• Задания
**1.** Перепишите дословно фрагмент текста о юном Пушкине, начиная со слов «Здесь надо еще» и заканчивая словами «(по естественной потребности).».
**2.** Какой номер был у комнаты Пушкина в лицее, судя по тексту о юном Пушкине?
**3.** Допишите текст о юном Пушкине в лицее, начав сразу после его последнего предложения.

«К нему (в лицей) ездили <…> Батюшков, Вяземский, а комната была вся та: № 14 – бюро, железная кровать, решетка над дверью. Он назвал ее в стихах келью, себя пустынником, а в другом стихотворении – инвалидом; графин с холодной водой он назвал глиняным кувшином. Теперь он был юноша-мудрец, писал о лени, о смерти, которая во всем была похожа на лень, о деве в легком прозрачном покрывале. Он знал окно напротив, где являлась раньше торопливая тень – Наташа, лучше, чем собственное (с девственной Наташей он ощутил первый поцелуй). Он написал стихи об этом окне. Окно разлучало унылых любовников, или напротив, тайно открывалось стыдливой рукой – месяц был виден из этого окна. Он глаза проглядел, смотря в это окно, <…> а девы в покрывале не было. Наташу давно куда-то прогнали». Да, его посещали как «пустынника», как «инвалида» или как узника. И ему, юноше с умом мудреца (почти в заточении) приходилось любить памятью и писать стихи о том, что видел перед собой и что представлялось в голове.
Здесь надо еще раз отметить, что юный Пушкин думал стихами, а значит, переводил в поэтическую форму все, что видел перед собой, что чувствовал и о чем мечтал в тот момент. И это происходило без перерывов. «Он грыз перья, зачеркивая, бродил по лицею, вскакивал иногда по ночам с постели, чтобы записать стих – о лени». Почему о лени? Возможно, потому что лень (как и смерть) ассоциировалась у него со спокойствием, которого в его бунтарской (более того, невротической) душе не было, но которого хотелось (по естественной потребности).

• Предоставленные строки

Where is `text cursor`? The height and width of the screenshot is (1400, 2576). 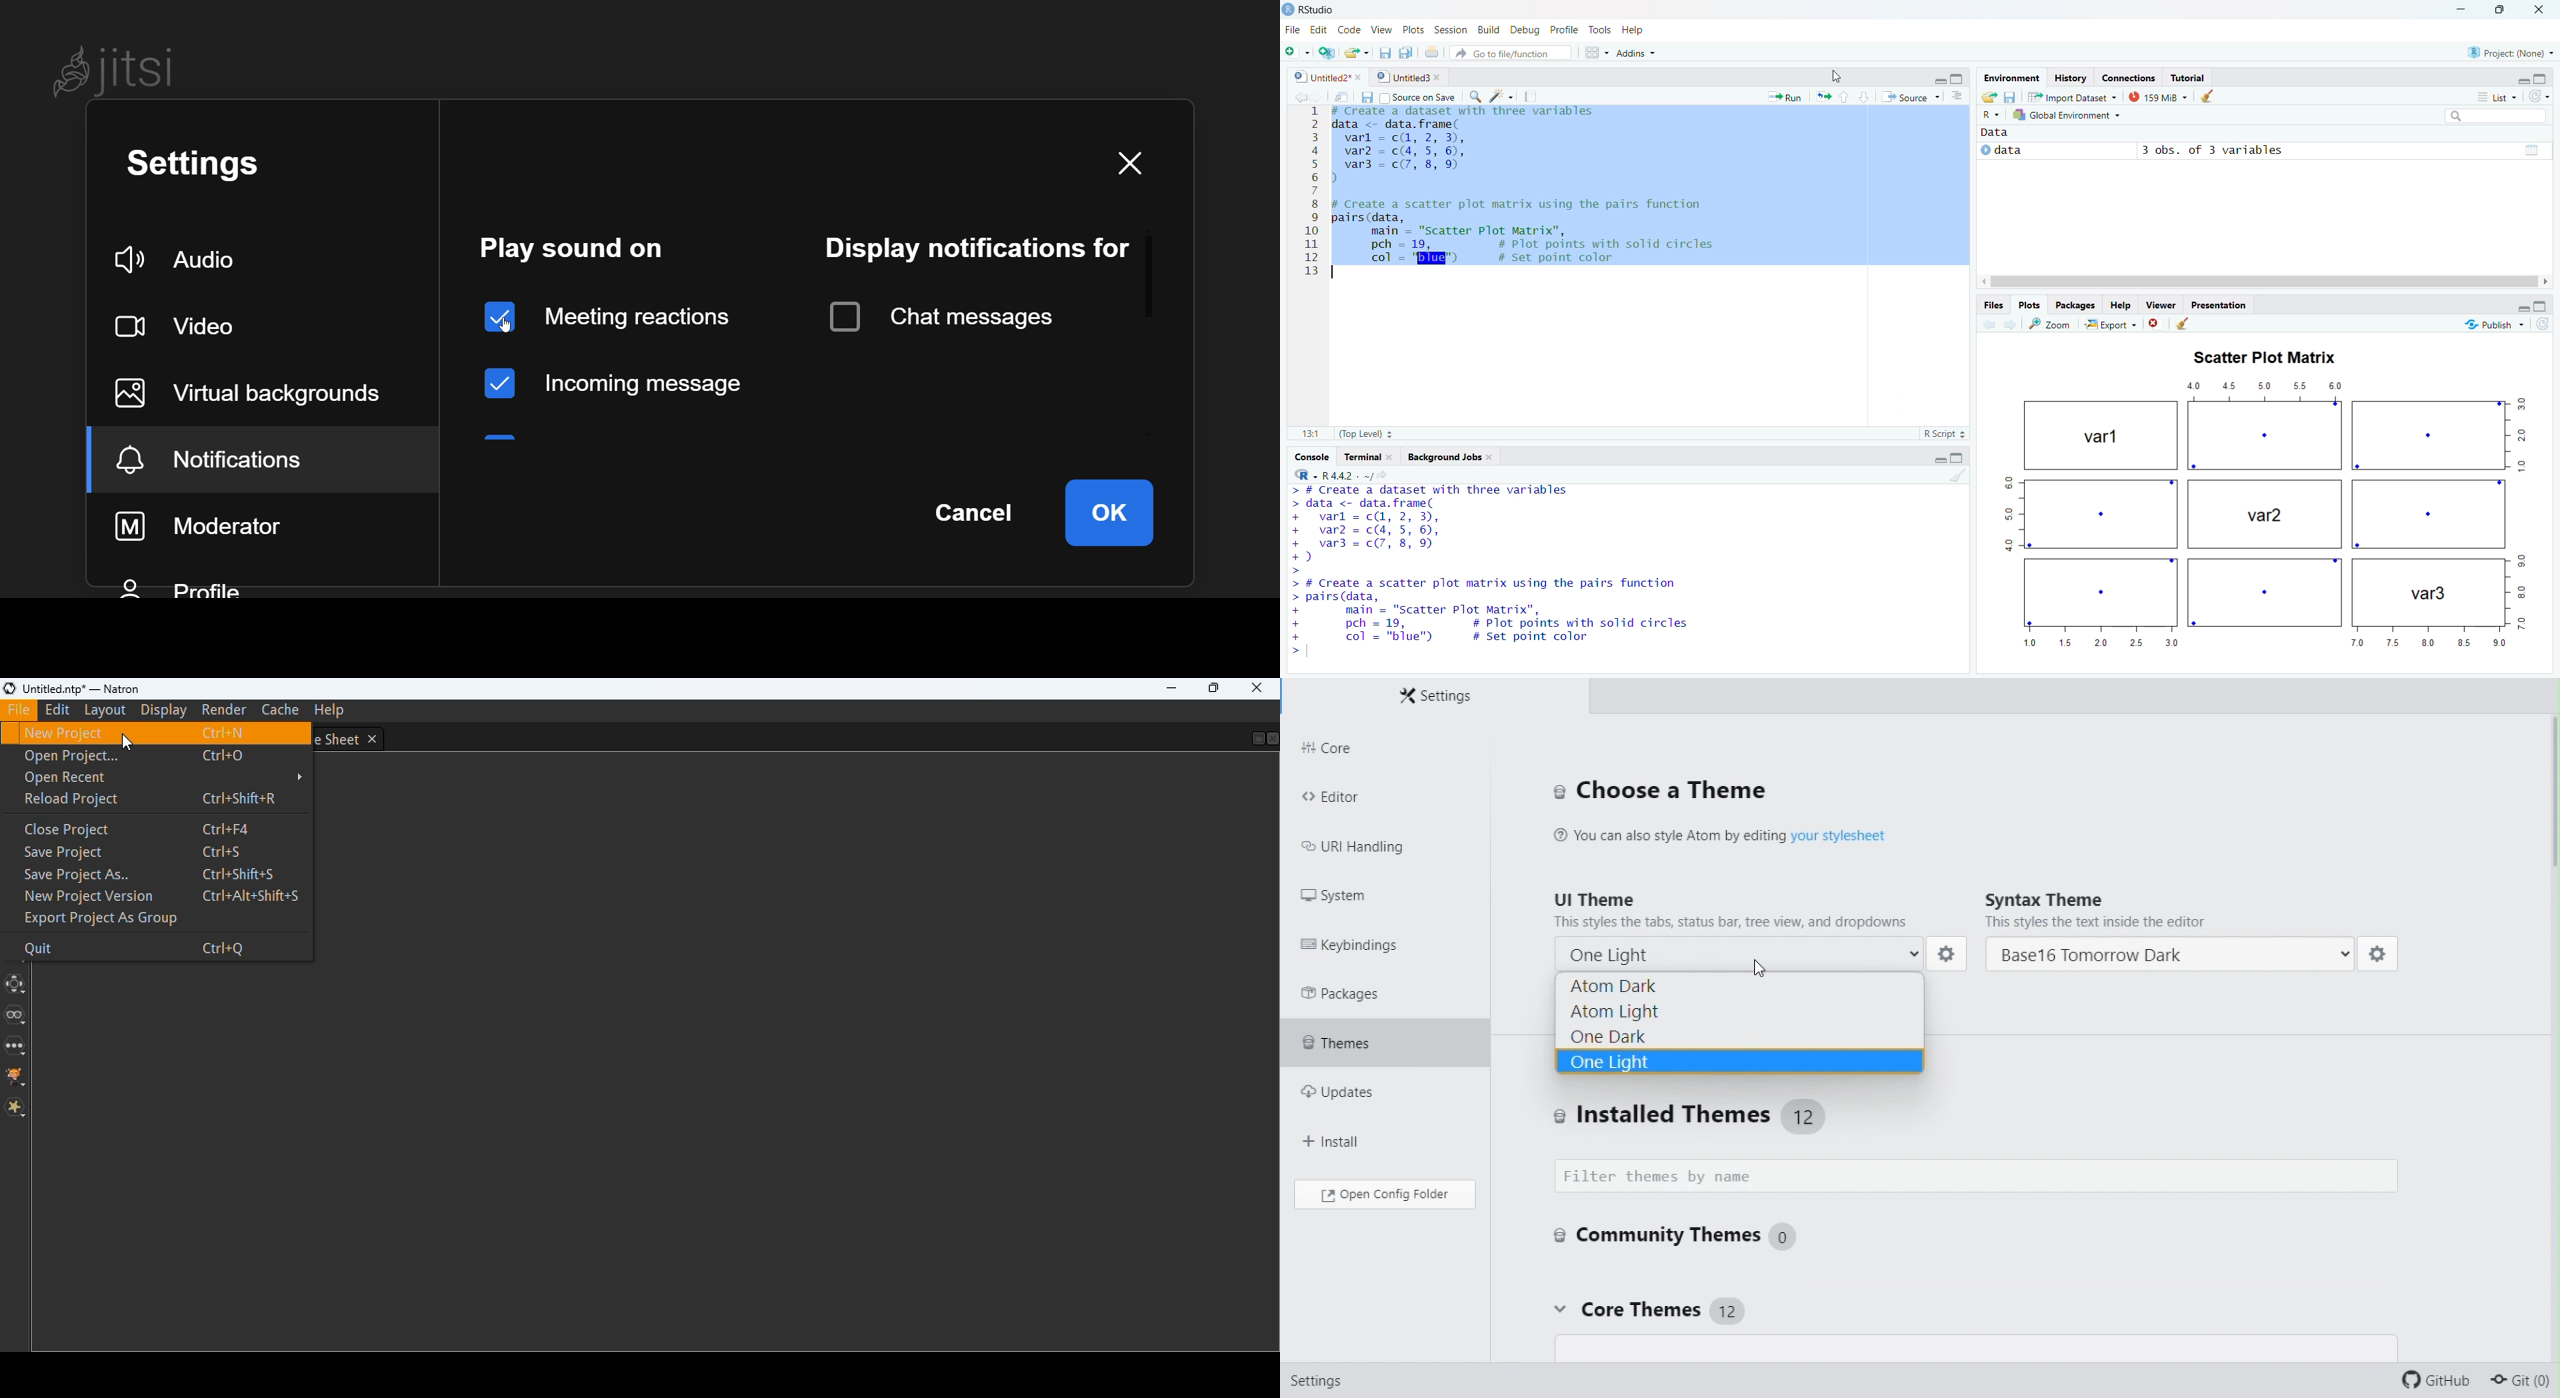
...
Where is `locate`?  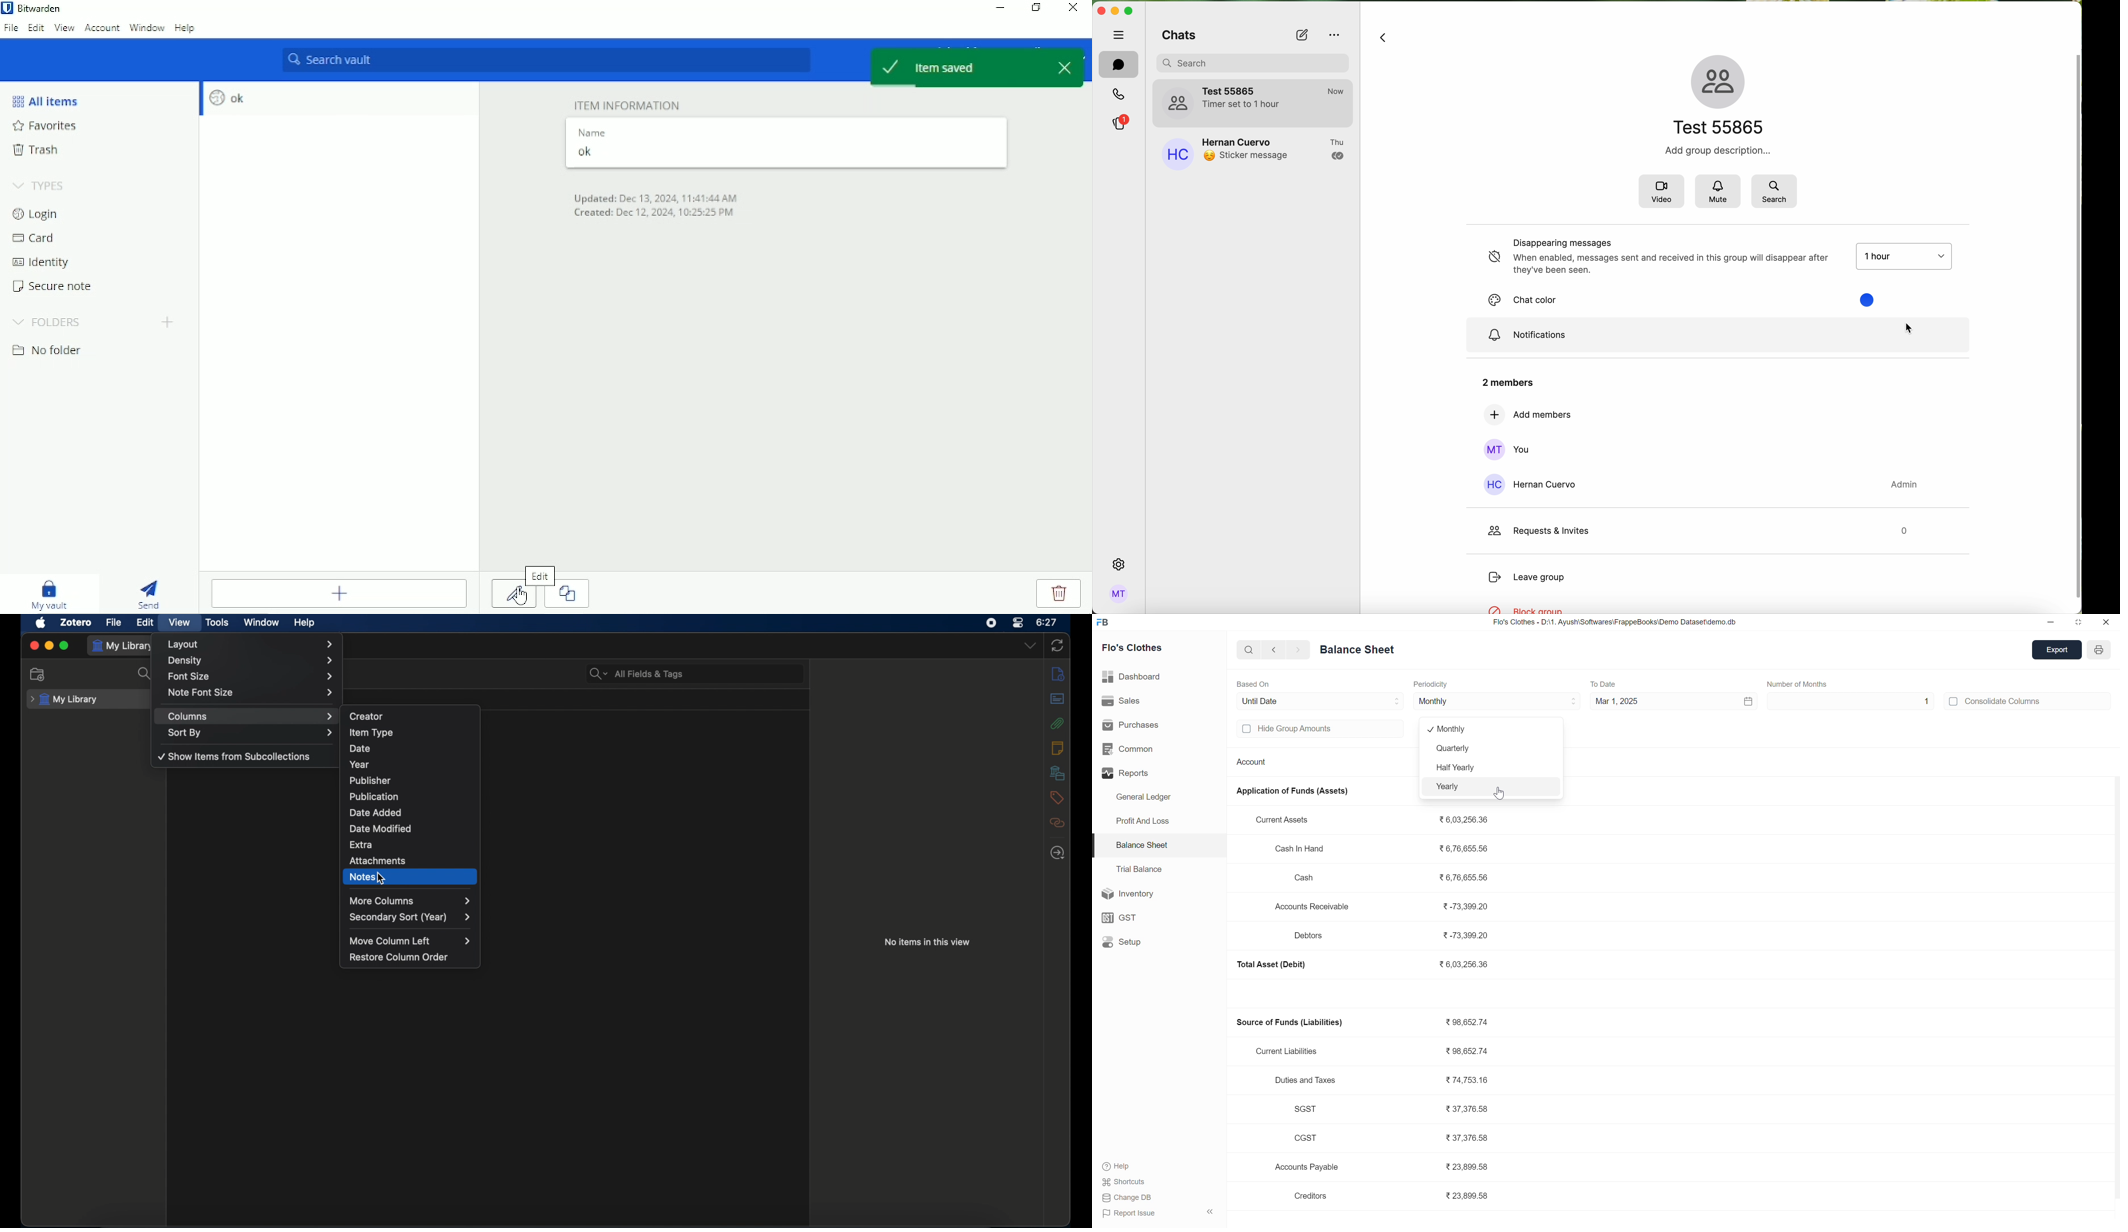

• Ответы
**1.**
Здесь надо еще раз отметить, что юный Пушкин думал стихами, а значит, переводил в поэтическую форму все, что видел перед собой, что чувствовал и о чем мечтал в тот момент. И это происходило без перерывов. «Он грыз перья, зачеркивая, бродил по лицею, вскакивал иногда по ночам с постели, чтобы записать стих – о лени». Почему о лени? Возможно, потому что лень (как и смерть) ассоциировалась у него со спокойствием, которого в его бунтарской (более того, невротической) душе не было, но которого хотелось (по естественной потребности).

**2.** № 14.

**3.**
«Мудрец жил, наслаждался и умирал с одинаковой легкостью, почти безразличием; он играл на простой свирели… Мудрец любил; его любовь и томление кончались смертью, легкой и ничем не отличавшейся от сна». Значит, у Пушкина включалась еще одна актуальная для взрослеющего человека потребность – в самопознании (рефлексии): оценить себя, удостовериться в собственной мудрости и сексуальной зрелости, способности любить и наслаждаться жизнью и даже в готовности умереть. Но такая всеобъемлющая рефлексивная деятельность, как известно, не является типичной для отрока, которого интересует в основном собственное тело и собственные душевные переживания. Рефлексия Пушкина охватывала всю его настоящую и возможную будущую жизнь. По-видимому, именно такая (всеобъемлющая) рефлексия и является признаком гениальности взрослеющего человека.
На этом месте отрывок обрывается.